──────── PROVIDED PASSAGE ────────

So important was the Holiday Bowl to the community that during the LA Uprising in the summer of 1992, Rodney King joined with other locals to protect the business from looters, telling potential troublemakers that the bowl was “our place.”
“When I think about Crenshaw—in particular, when I think about a place like the Holiday Bowl, and that whole strip right there, it represents the best version of a polyglot LA—people who are both very, very clear and very proud of who they are as individuals and families, but also who can feel part of a larger collective whole in a way that’s cross racial,” Revoyr says.
The Japanese American influence can still be seen in the bonsai trees and plantings in the yards of the small Mediterranean and Spanish style homes off Crenshaw. However, by the late 1960s, many of the communities surrounding Crenshaw Boulevard, from wealthy View Park, Lafayette Square, and Baldwin Hills to working-class Inglewood, had become mainly associated with black Angelenos.

──────── COLLECTED DATA ────────

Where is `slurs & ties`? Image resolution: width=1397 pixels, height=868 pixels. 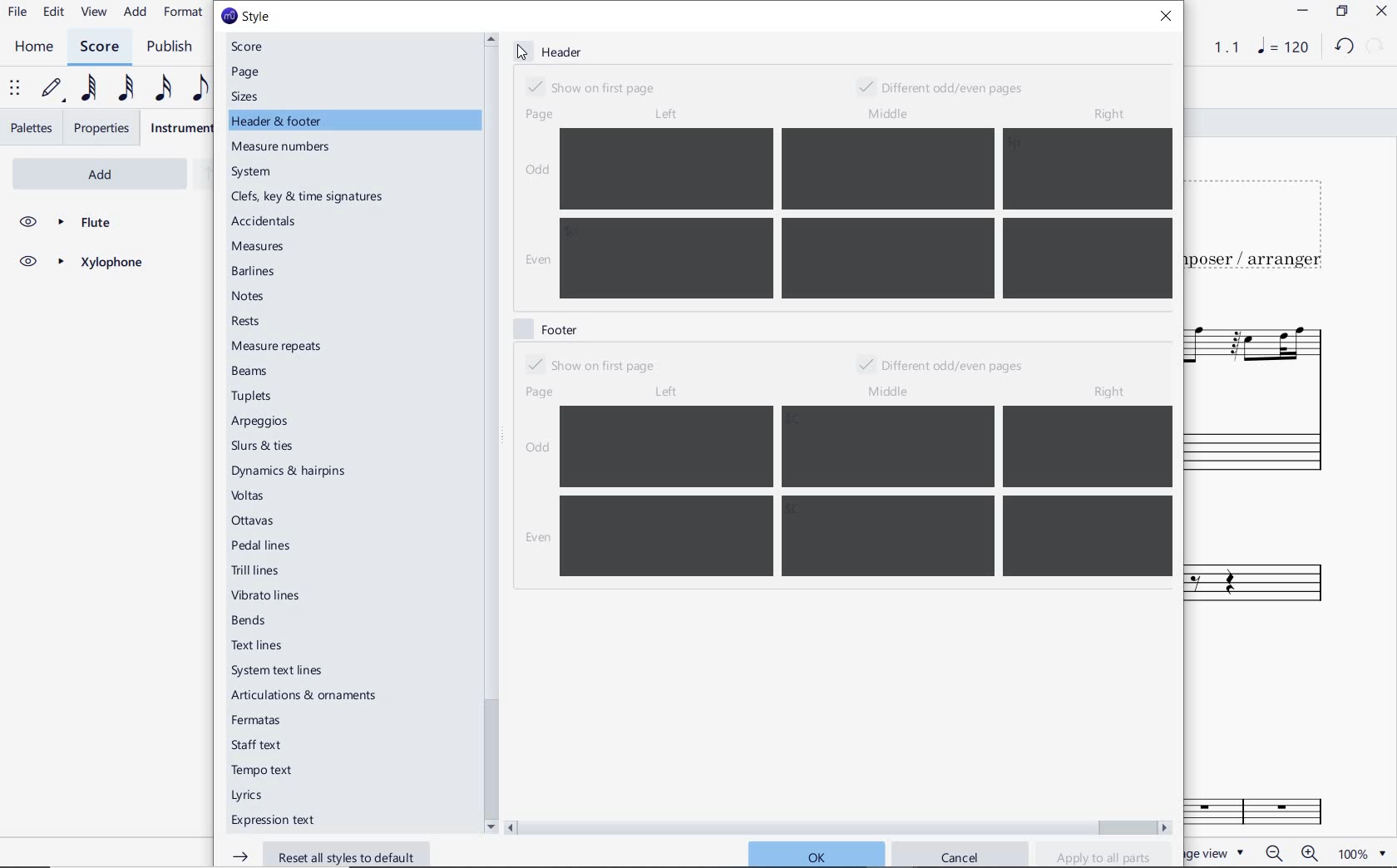 slurs & ties is located at coordinates (263, 447).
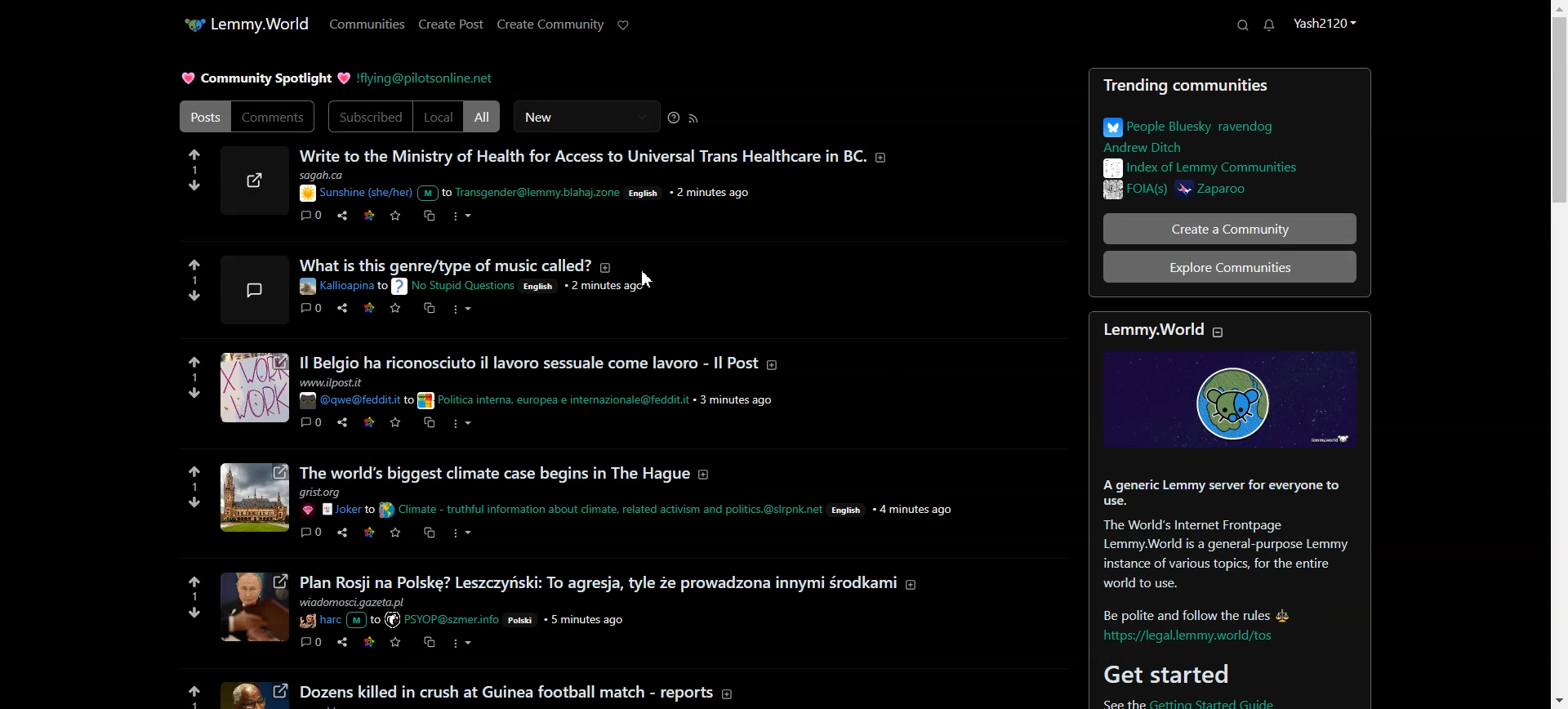  What do you see at coordinates (915, 507) in the screenshot?
I see `4 minutes` at bounding box center [915, 507].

────────

## EXERCISE SET
1 – In the Crenshaw and Holiday Bowl passage, what did Rodney King tell potential troublemakers during the 1992 LA Uprising?
2 – Write the next part of the Crenshaw and Holiday Bowl passage, starting after its final sentence.
The data can be set aside; nothing in them is needed here.

## OUTPUTS FOR THE TASKS
1 – He told them that the bowl was "our place."

2 –
Black-owned businesses flourished, while farther down the ’Shaw in Hawthorne, aerospace companies offered good employment for many local residents. Glass-plated, modernist car dealerships opened up and down Crenshaw Bouelvard, providing more employment for South LA residents.
Every year, the Martin Luther King Day Parade would travel down Crenshaw Boulevard (it now goes through King Boulevard), and the community would come out to watch. “I remember playing my flute in the band as the Audubon Elementry School band walked down Crenshaw Boulevard,” Fields says. “Later I became a naval cadet and marched with the Youth Naval Cadet when I was 15, and we got all dressed up in our dress uniforms, and it was just such a proud feeling to be able to march... down Crenshaw Boulevard with the crowd cheering.”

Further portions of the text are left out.